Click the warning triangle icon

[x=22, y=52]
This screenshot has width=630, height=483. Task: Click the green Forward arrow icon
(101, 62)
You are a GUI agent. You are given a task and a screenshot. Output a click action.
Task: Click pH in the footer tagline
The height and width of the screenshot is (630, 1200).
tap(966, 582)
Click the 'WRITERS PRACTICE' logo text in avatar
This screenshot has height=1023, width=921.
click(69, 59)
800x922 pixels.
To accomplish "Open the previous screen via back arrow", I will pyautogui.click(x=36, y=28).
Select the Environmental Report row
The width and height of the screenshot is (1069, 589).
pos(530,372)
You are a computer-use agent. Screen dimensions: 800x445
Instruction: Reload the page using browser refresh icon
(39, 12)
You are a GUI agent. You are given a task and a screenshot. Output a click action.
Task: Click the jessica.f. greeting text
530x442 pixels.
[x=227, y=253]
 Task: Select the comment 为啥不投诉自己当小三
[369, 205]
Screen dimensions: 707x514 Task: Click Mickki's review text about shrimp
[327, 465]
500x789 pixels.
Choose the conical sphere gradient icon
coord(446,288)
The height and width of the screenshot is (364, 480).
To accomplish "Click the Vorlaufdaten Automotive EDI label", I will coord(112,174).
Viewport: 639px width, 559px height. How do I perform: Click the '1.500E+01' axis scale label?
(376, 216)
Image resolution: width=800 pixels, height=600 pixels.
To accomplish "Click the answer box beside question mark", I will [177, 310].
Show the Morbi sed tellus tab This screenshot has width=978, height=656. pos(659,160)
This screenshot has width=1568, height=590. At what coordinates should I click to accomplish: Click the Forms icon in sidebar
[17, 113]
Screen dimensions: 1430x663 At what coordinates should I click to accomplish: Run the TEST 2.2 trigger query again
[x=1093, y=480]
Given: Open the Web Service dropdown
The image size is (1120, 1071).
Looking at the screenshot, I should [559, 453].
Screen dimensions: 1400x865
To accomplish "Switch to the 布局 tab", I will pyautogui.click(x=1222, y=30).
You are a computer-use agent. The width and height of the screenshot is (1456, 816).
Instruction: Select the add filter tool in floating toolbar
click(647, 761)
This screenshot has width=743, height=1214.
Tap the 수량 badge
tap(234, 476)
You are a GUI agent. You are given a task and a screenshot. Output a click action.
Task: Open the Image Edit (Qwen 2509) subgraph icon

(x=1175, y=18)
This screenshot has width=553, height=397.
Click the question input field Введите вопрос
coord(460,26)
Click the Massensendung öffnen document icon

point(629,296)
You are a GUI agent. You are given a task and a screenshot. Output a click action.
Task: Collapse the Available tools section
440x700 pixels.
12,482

----------

EXERCISE REQUIREMENTS: The answer must be exactly the lines from the one containing "Viewport: 639px width, 559px" through the final line of the data, both ends included, and nothing else.

RESULT FOR THIS EXERCISE:
Viewport: 639px width, 559px height. How do I perform: Click the '1.500E+01' axis scale label?
(376, 216)
Image resolution: width=800 pixels, height=600 pixels.
To accomplish "Click the answer box beside question mark", I will [177, 310].
Show the Morbi sed tellus tab This screenshot has width=978, height=656. pos(659,160)
This screenshot has width=1568, height=590. At what coordinates should I click to accomplish: Click the Forms icon in sidebar
[17, 113]
Screen dimensions: 1430x663 At what coordinates should I click to accomplish: Run the TEST 2.2 trigger query again
[x=1093, y=480]
Given: Open the Web Service dropdown
The image size is (1120, 1071).
Looking at the screenshot, I should [559, 453].
Screen dimensions: 1400x865
To accomplish "Switch to the 布局 tab", I will pyautogui.click(x=1222, y=30).
You are a computer-use agent. The width and height of the screenshot is (1456, 816).
Instruction: Select the add filter tool in floating toolbar
click(647, 761)
This screenshot has width=743, height=1214.
Tap the 수량 badge
tap(234, 476)
You are a GUI agent. You are given a task and a screenshot. Output a click action.
Task: Open the Image Edit (Qwen 2509) subgraph icon

(x=1175, y=18)
This screenshot has width=553, height=397.
Click the question input field Введите вопрос
coord(460,26)
Click the Massensendung öffnen document icon

point(629,296)
You are a GUI agent. You are given a task and a screenshot. Output a click action.
Task: Collapse the Available tools section
440x700 pixels.
12,482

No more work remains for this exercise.